- TEXT SECTION
# sliding dovetail joints



## jw2170 (Jan 24, 2008)

What is the best way to hold/clamp a board (3/4 x 3 x 22") while trying to put in a sliding dovetail pin in the end?

I was thinking of a tenon jig?

Routed the slots ok in the legs but when I routed the pins in the rails they were short and very loose. 

I was just holding the boards up against the router fence BTW.

PS Harry, no photos yet as these were just the test pieces..

James


----------



## bobj3 (Jan 17, 2006)

Hi jw2170

I got the jig below from Oak-Park and I also made a shop one, but the key is to have a jig hold the stock for you..in that way your pins will come out right on the button every time..and it's very safe.. 



http://us.oak-park.com/catalogue.html?list=RTS-MGS-

If you want to see a snapshot of the home made one just ask and I will dig it up and post it..

=========

for the legs
http://www.routerforums.com/show-n-tell/5673-john.html



========



jw2170 said:


> What is the best way to hold/clamp a board (3/4 x 3 x 22") while trying to put in a sliding dovetail pin in the end?
> 
> I was thinking of a tenon jig?
> 
> ...


----------



## harrysin (Jan 15, 2007)

Because I lack imagination James I really do need pictures to show what it is you are attempting to do so that I may possibly be able to help you.


----------



## jw2170 (Jan 24, 2008)

BJ.



> If you want to see a snapshot of the home made one just ask and I will dig it up and post it..


 yes please.

That jig looks exactly what i was after ( I like the RWW jig but can't afford that at the moment, going on holidays in 3 weeks ).

Your jig has a vertical face that I can clamp the stock to and then slide along the router fence. Are the dimensions critical?

Do you mind if I copy the jig?

Harry, I hope to get some shots next weekend.

James


----------



## jw2170 (Jan 24, 2008)

BJ



> I got the jig below from Oak-Park


From what I have seen of the Oak-Park Jigs, they all seem to be set for a fixed width of 3/4"...

Has anyone used the mitre jig on any other thickness of timber?

James


----------



## bobj3 (Jan 17, 2006)

Hi James

The base plate is drilled to take on 1/2" and 3/4" wide stock, but you can use it on a bit wider stock but not less than 1/2" the norm if you use a standard 1/2" wide dovetail bit then if you use it with a 1/4" dovetail bit you use it on 5/16" and 3/8" wide stock.


" Advantages Of This System!

- RECORDS
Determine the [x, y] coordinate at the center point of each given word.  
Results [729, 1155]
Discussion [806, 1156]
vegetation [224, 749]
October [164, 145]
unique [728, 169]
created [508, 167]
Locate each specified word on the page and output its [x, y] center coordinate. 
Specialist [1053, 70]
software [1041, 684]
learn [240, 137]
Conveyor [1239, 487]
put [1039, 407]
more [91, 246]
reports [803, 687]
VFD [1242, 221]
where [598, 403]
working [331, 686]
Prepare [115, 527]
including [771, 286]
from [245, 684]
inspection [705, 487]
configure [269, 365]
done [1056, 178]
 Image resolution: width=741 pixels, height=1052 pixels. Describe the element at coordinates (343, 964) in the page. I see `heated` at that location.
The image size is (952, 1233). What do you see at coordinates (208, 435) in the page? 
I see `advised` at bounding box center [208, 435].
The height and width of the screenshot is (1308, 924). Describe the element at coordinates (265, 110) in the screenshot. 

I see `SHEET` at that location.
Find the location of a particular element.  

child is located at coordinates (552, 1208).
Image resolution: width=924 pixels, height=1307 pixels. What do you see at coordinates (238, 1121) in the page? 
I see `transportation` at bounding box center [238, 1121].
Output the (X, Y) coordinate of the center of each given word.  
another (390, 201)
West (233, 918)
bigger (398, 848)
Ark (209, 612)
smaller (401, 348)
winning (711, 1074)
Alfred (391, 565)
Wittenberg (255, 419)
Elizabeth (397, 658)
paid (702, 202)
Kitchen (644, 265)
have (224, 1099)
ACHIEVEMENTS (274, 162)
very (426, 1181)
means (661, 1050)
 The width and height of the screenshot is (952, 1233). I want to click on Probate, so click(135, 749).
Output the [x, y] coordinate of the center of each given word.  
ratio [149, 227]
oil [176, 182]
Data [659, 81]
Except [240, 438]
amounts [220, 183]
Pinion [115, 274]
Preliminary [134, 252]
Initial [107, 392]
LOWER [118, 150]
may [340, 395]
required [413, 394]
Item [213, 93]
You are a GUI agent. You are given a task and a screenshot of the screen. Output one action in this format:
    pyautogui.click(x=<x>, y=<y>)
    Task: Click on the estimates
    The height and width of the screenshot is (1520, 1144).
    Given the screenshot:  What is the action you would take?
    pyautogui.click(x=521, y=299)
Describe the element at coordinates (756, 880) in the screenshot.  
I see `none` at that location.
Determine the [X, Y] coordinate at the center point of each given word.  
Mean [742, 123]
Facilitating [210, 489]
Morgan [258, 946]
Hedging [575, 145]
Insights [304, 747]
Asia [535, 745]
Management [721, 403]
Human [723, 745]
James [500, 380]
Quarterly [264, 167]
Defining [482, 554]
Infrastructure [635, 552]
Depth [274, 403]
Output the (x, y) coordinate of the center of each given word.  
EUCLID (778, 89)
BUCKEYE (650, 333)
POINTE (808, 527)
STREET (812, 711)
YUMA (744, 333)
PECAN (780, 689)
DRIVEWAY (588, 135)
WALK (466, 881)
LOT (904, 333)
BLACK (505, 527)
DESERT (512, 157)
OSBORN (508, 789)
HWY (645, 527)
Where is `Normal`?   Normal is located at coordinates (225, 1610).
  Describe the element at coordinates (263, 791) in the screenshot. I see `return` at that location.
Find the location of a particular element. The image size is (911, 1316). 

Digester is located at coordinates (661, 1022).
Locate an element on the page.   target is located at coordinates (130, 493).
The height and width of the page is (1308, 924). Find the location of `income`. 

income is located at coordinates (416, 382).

- TASK BRIEF
In the sliding dovetail thread, how was James holding the boards while routing the pins in the rails? The records stand apart from the sliding dovetail thread and are separate material.

- THE RESPONSE
He was holding them up against the router fence.